Multilateral negotiations at the Geneva of the day, The Hague, were dominated by navies. In socialist circles, the pro-Navy and anti-Navy stances taken by the English jingo, Hyndman, and the Clydeside’s revolutionary, John Maclean, caused international reverberations. In the First World War itself, the submarine, a technology born of Germany’s need to make up for her inferior surface-fleet position, got the better of its designers. By turning her U-boats on American ships, Germany brought America into the war. The U-boat’s very powers helped seal the Kaiser’s fate.

Ah, you say; that just goes to show that navies have dwindled in importance since 1914. But this is not the case. The future of nuclear deterrence lies with the nuclear–armed, nuclear–powered submarine. Meanwhile, the projection of conventional military power in the trouble-spots of the Third World is an exercise that very much depends on ships. One of the few sectors of industry to be favoured for the throw-money-at-it treatment by Mrs Thatcher will be, she has indicated in Parliament, the yards making Type 23 frigates. Labour’s 1984 policy pamphlet, Defence and security for Britain, likewise pronounces: ‘A non–nuclear defence strategy requires a strong navy’.

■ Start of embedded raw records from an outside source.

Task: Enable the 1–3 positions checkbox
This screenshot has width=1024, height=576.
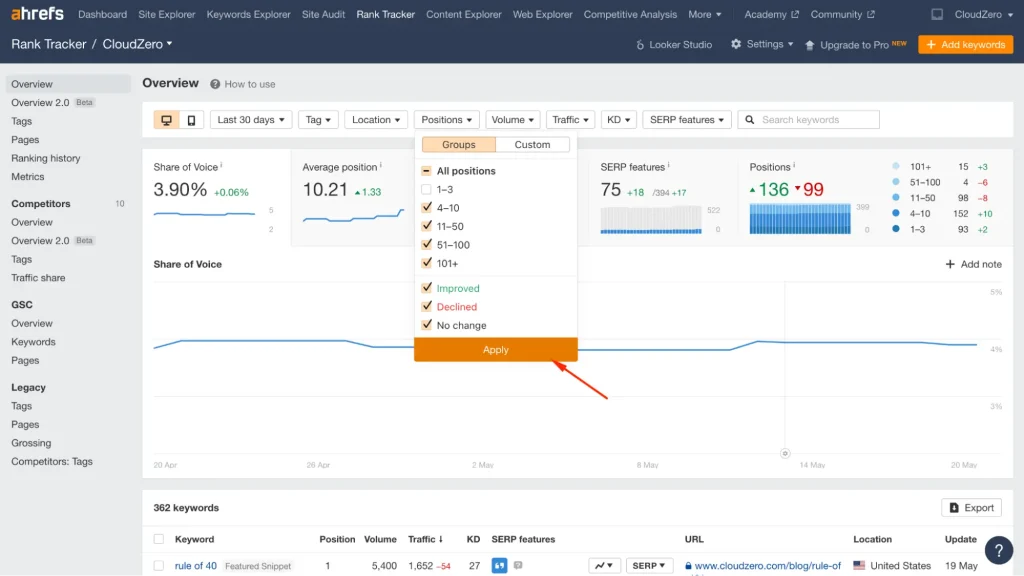Action: pyautogui.click(x=427, y=187)
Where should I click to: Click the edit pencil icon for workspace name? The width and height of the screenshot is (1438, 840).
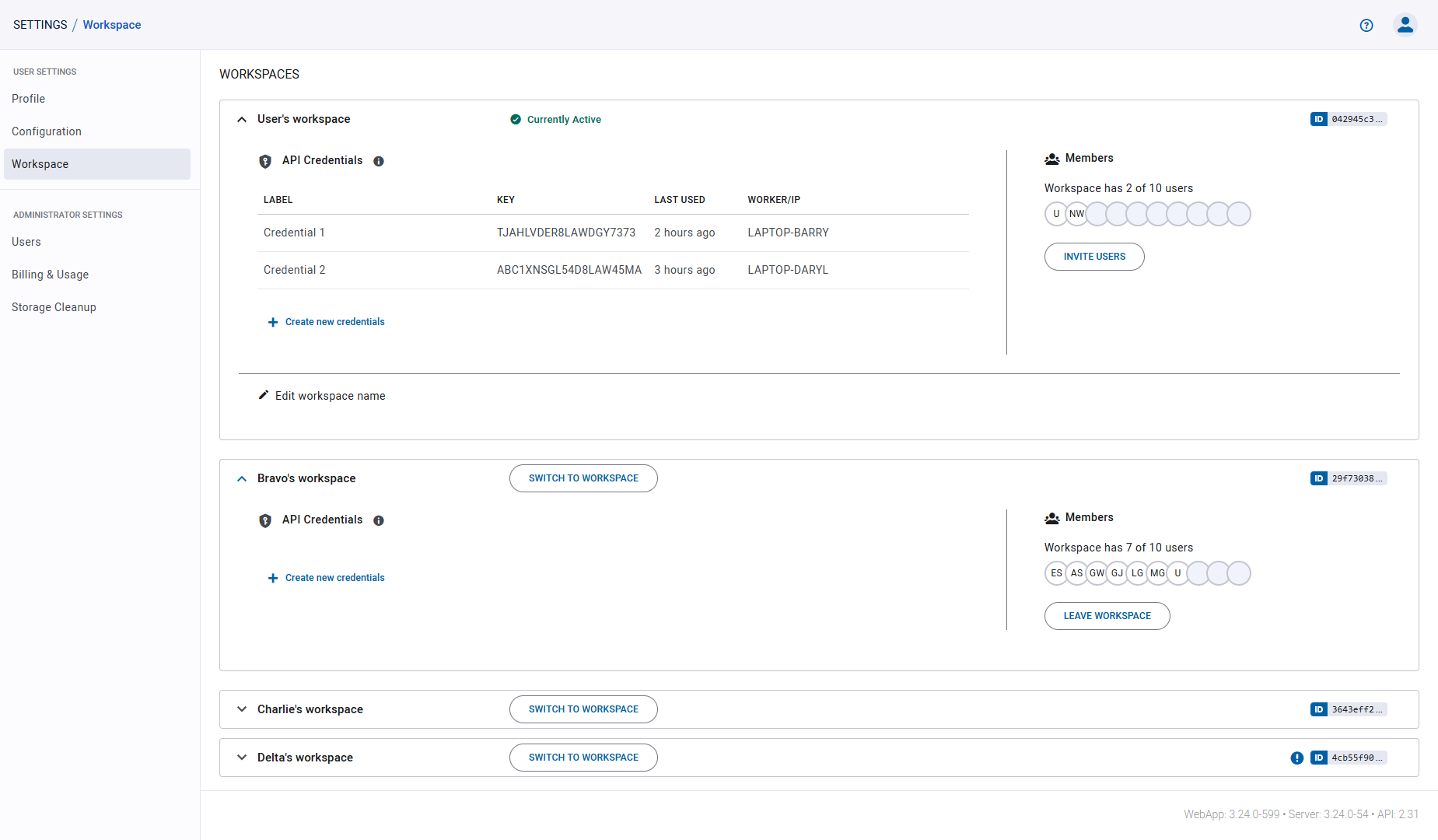tap(264, 395)
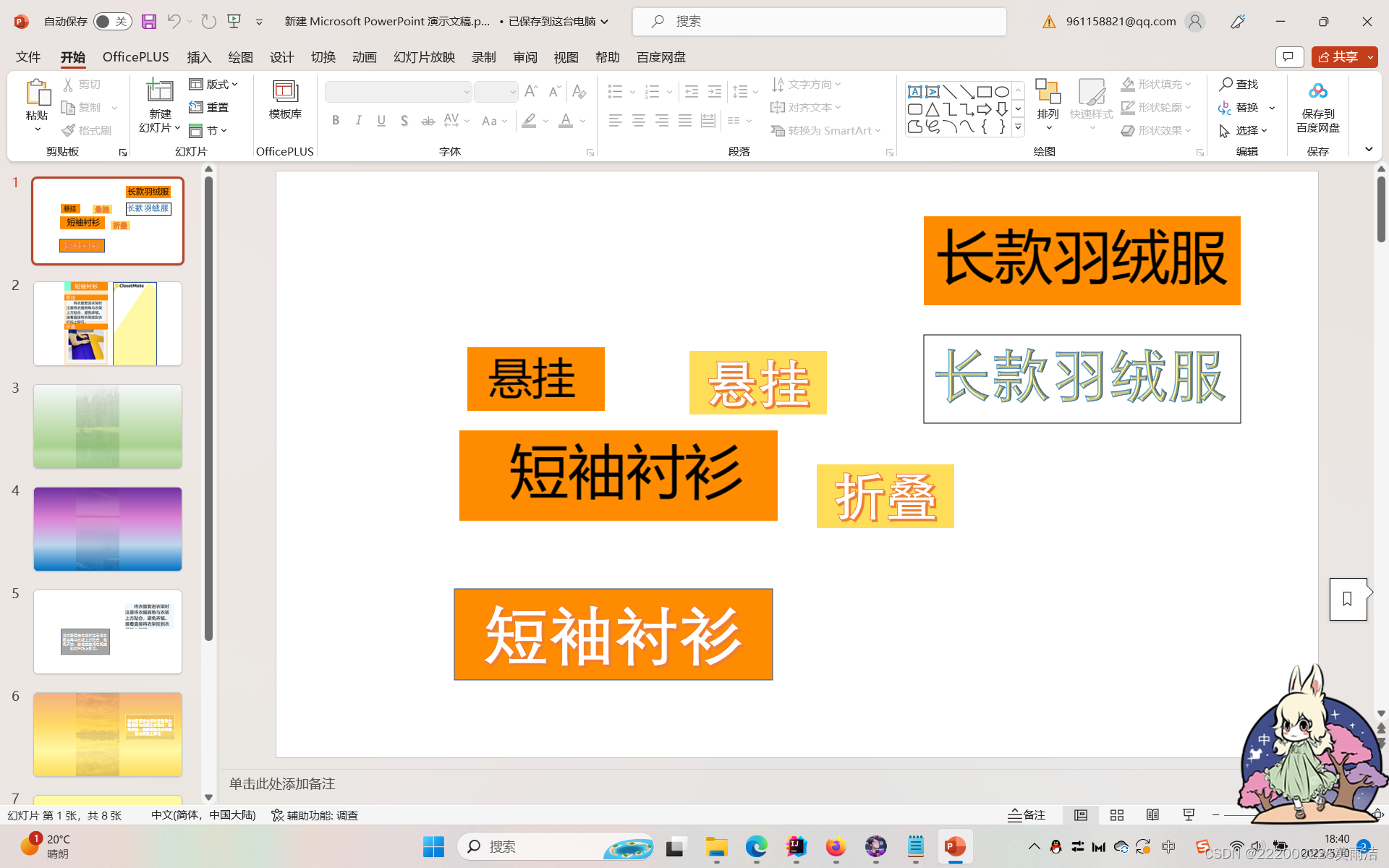1389x868 pixels.
Task: Click New Slide icon
Action: click(160, 91)
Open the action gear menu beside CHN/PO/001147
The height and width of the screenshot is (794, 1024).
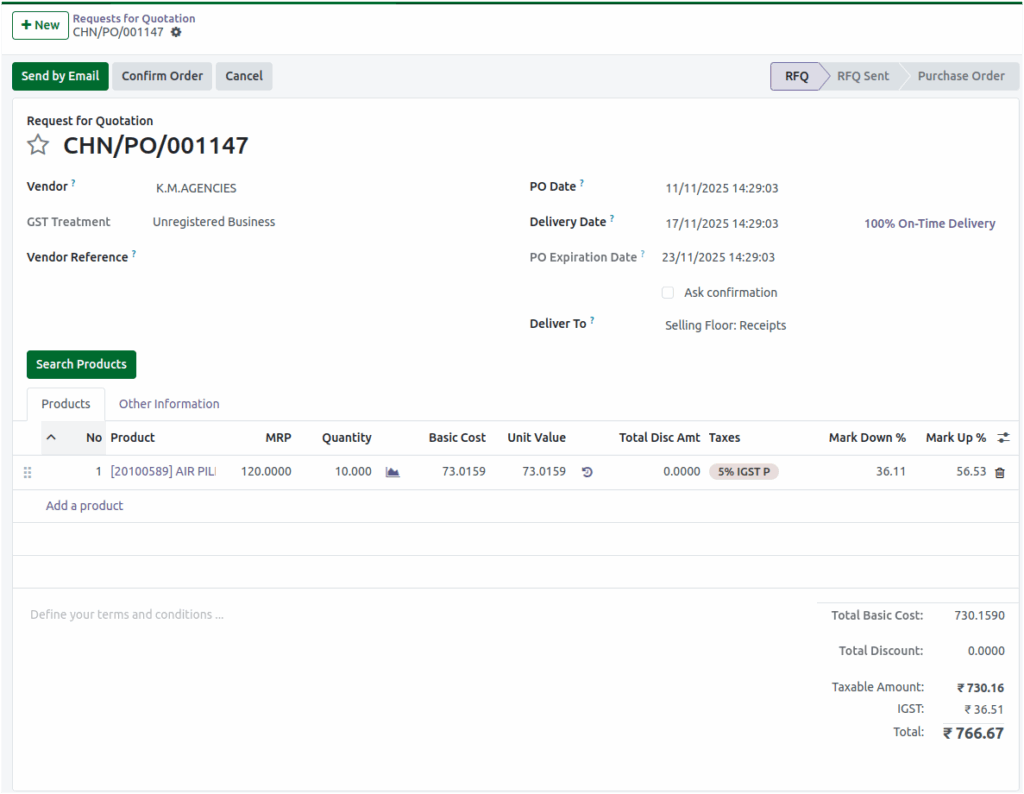176,31
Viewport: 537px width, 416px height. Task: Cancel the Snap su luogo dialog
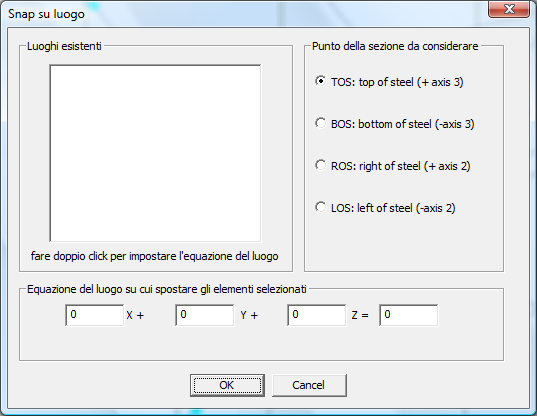pos(309,385)
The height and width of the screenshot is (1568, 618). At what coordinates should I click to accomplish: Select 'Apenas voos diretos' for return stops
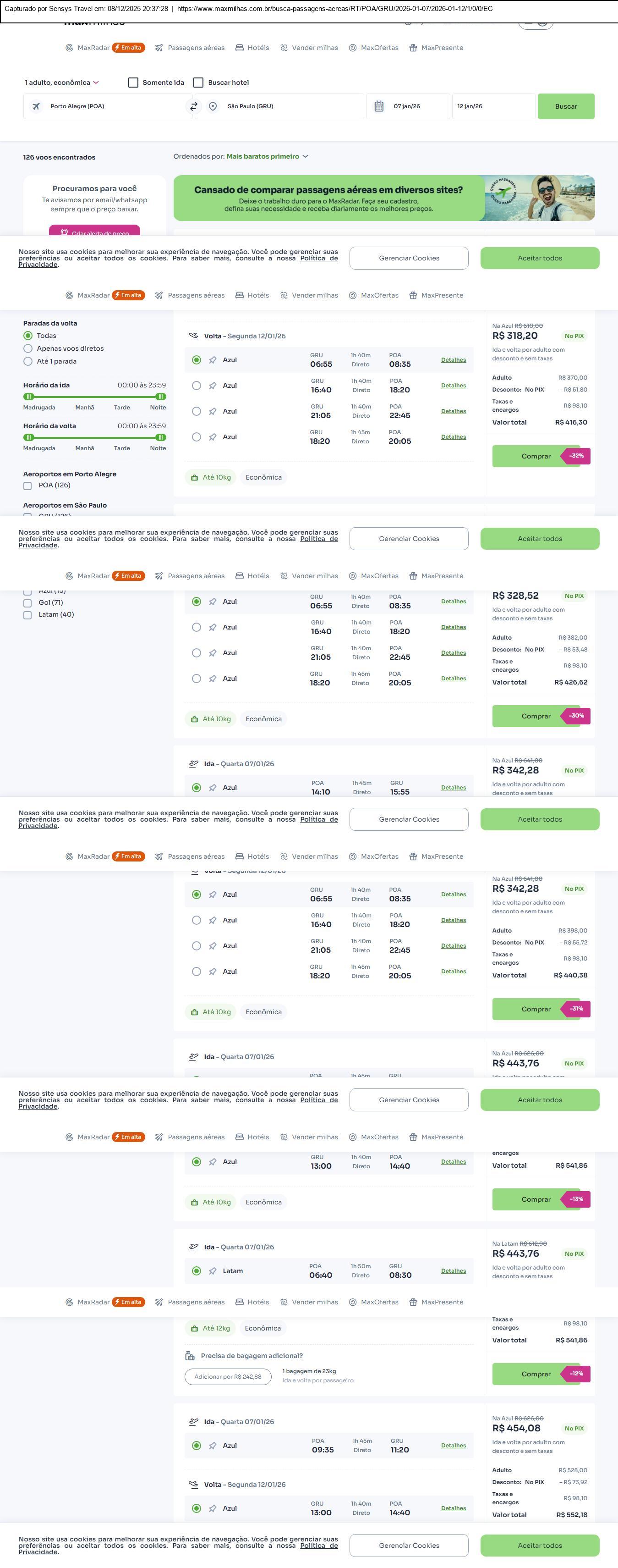click(x=28, y=349)
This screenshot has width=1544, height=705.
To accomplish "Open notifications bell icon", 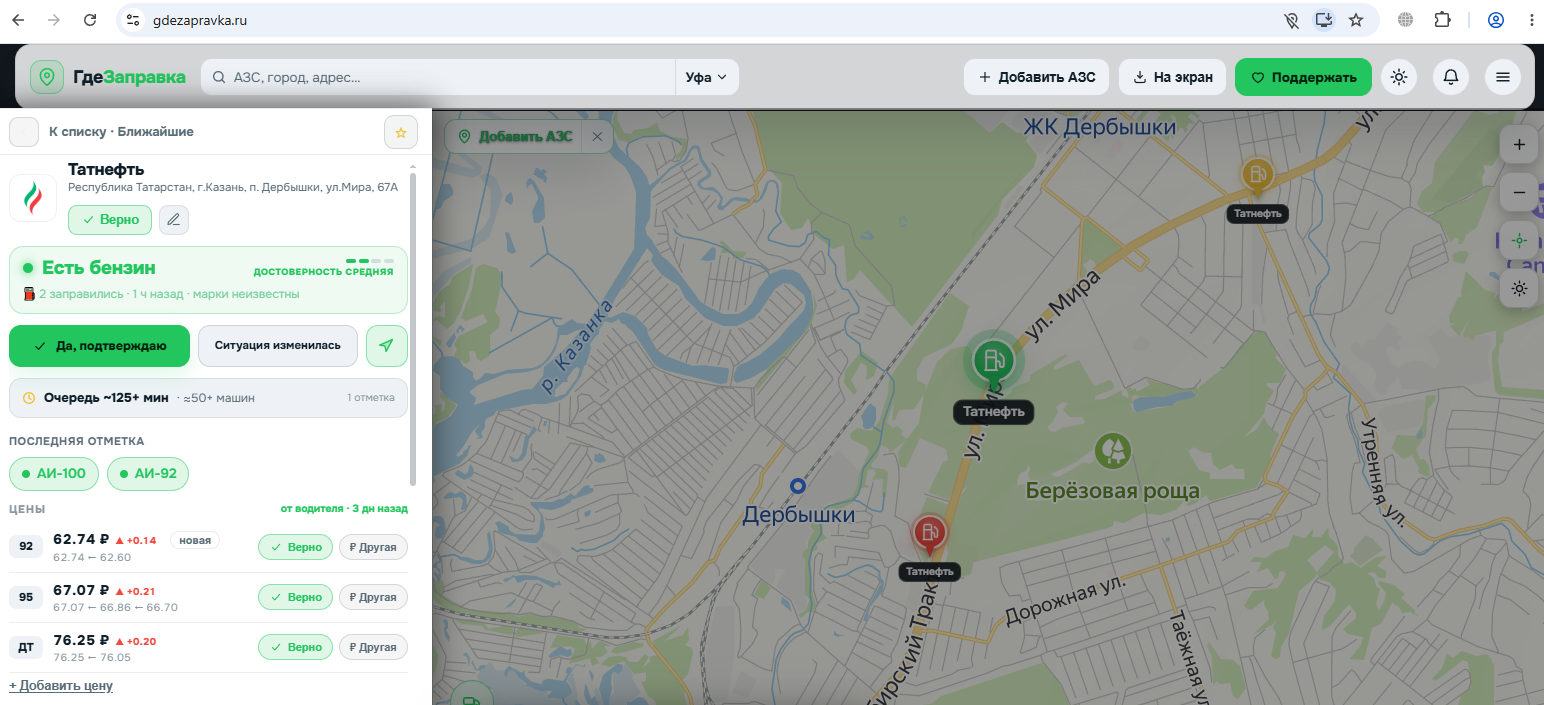I will 1450,77.
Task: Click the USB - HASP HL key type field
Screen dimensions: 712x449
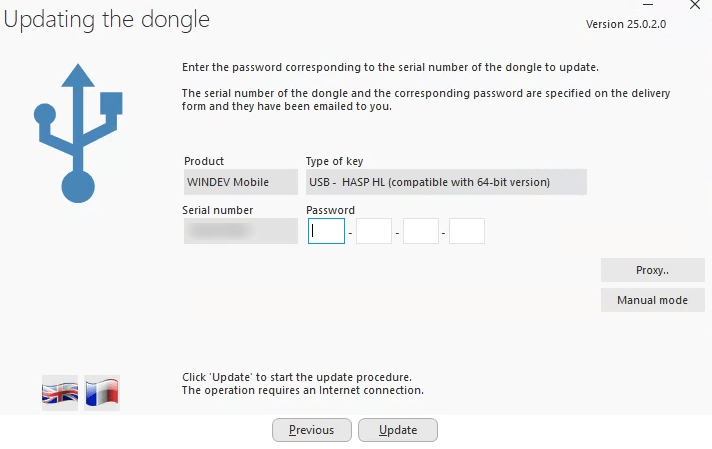Action: coord(445,182)
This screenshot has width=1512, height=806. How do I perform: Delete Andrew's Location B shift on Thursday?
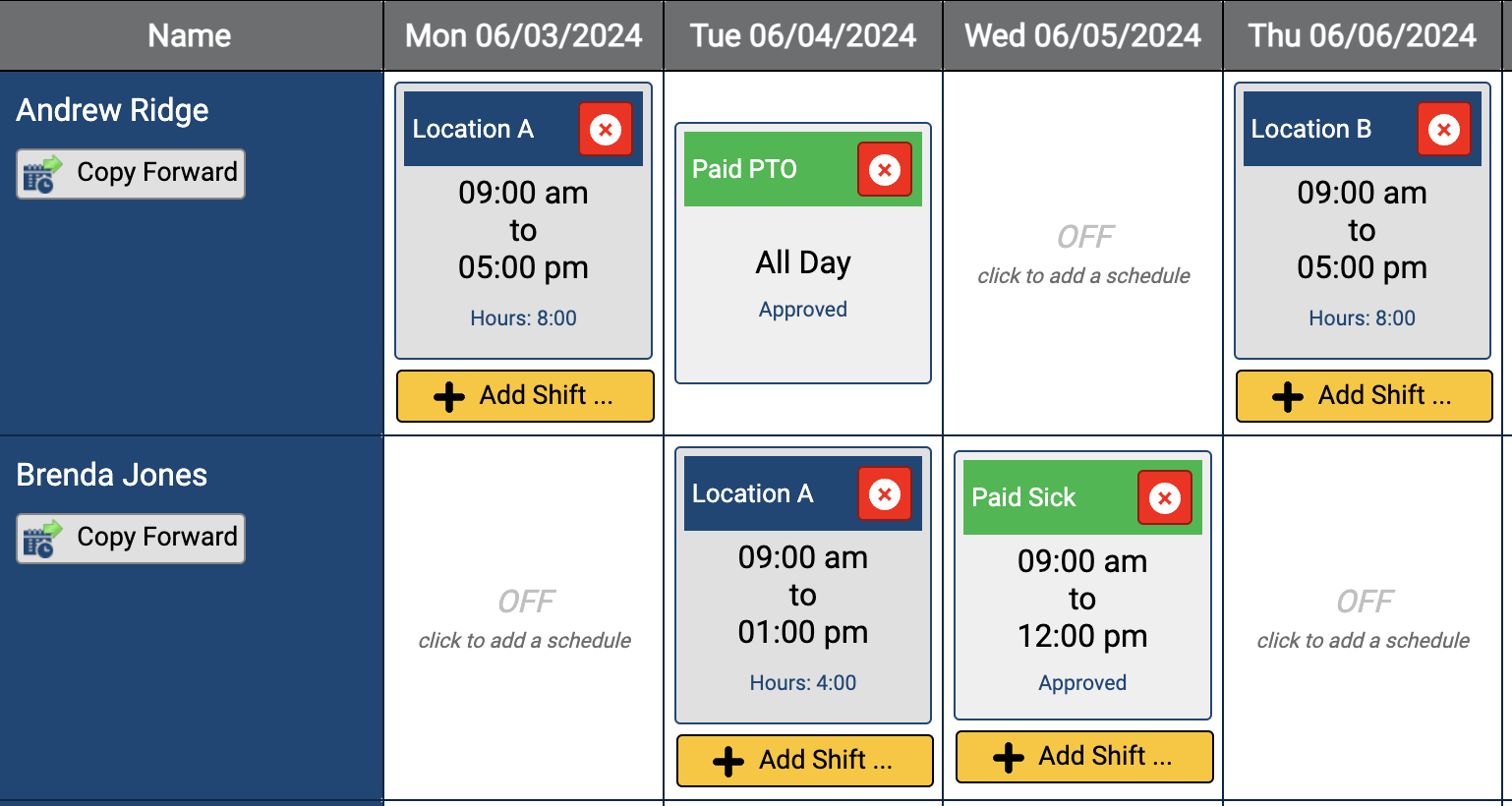(x=1443, y=128)
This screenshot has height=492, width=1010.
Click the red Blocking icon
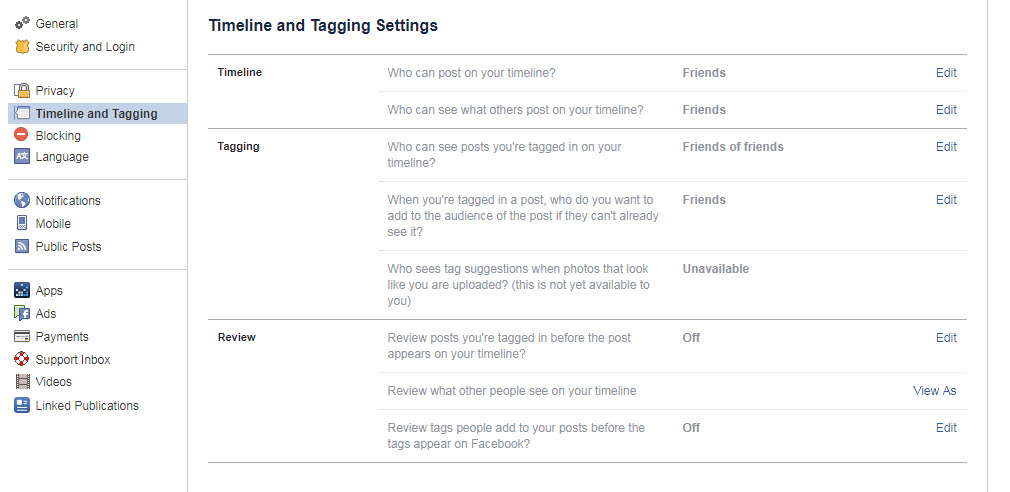[x=22, y=135]
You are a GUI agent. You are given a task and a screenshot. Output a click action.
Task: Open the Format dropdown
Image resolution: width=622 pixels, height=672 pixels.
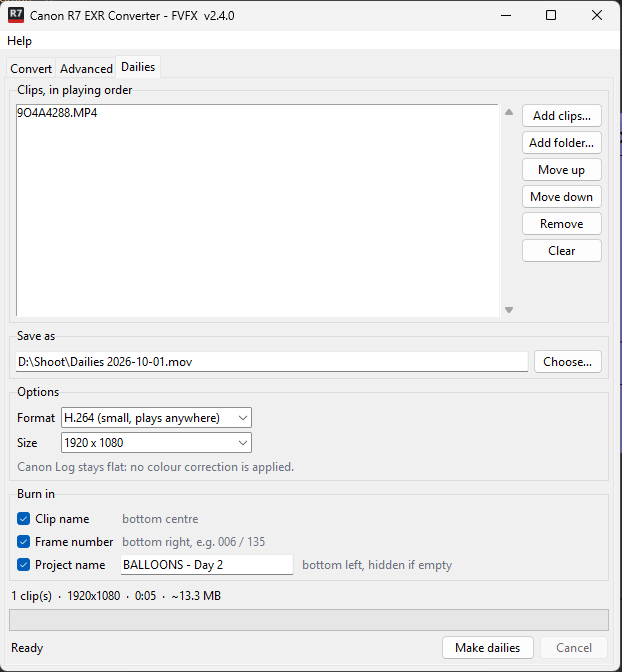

George Orwell used to say that pacifists could only afford the luxury of their views because they were protected by strong navies. The US Navy is a case in point. By 1990 it will have 15 aircraft carriers worth $3.4billion each. The modern ones are 1000 feet long, 90,000 tons in weight, crewed by 6000 men and equipped with 90 planes. To this, add the battleships New JerseyIowaMissouri and Wisconsin, which, from a total of 36 16-inch guns, could shoot 2700lb shells from one side of the Channel to the other, if their captains so wished. Then count in 52 nuclear-powered Los Angeles attack submarines, each capable of 35 knots underwater, and you have most of Mr Reagan’s 600-ship navy. Construction budget, in fiscal year 1983 alone: nearly $90billion.

Boats are back. But what we are talking about here is not so much boats as a general supremacy over the sea. A month ago, I found myself atop the shiny and sublime Lloyds building, a vertiginous feat of metalwork by the architect Richard Rogers. Outside, it is like the derrick on my oil rig. Inside, it is like a ship. There, from 1600 individually air-conditioned trading desks, 1600 underwriters insure the world’s merchant shipping, and the world’s fleet of space satellites, too. You don’t have to have a propeller to rule the waves today: you can do the same from terra firma. Either way, ruling’s the thing. Who controls the seas, it appears, controls the Earth.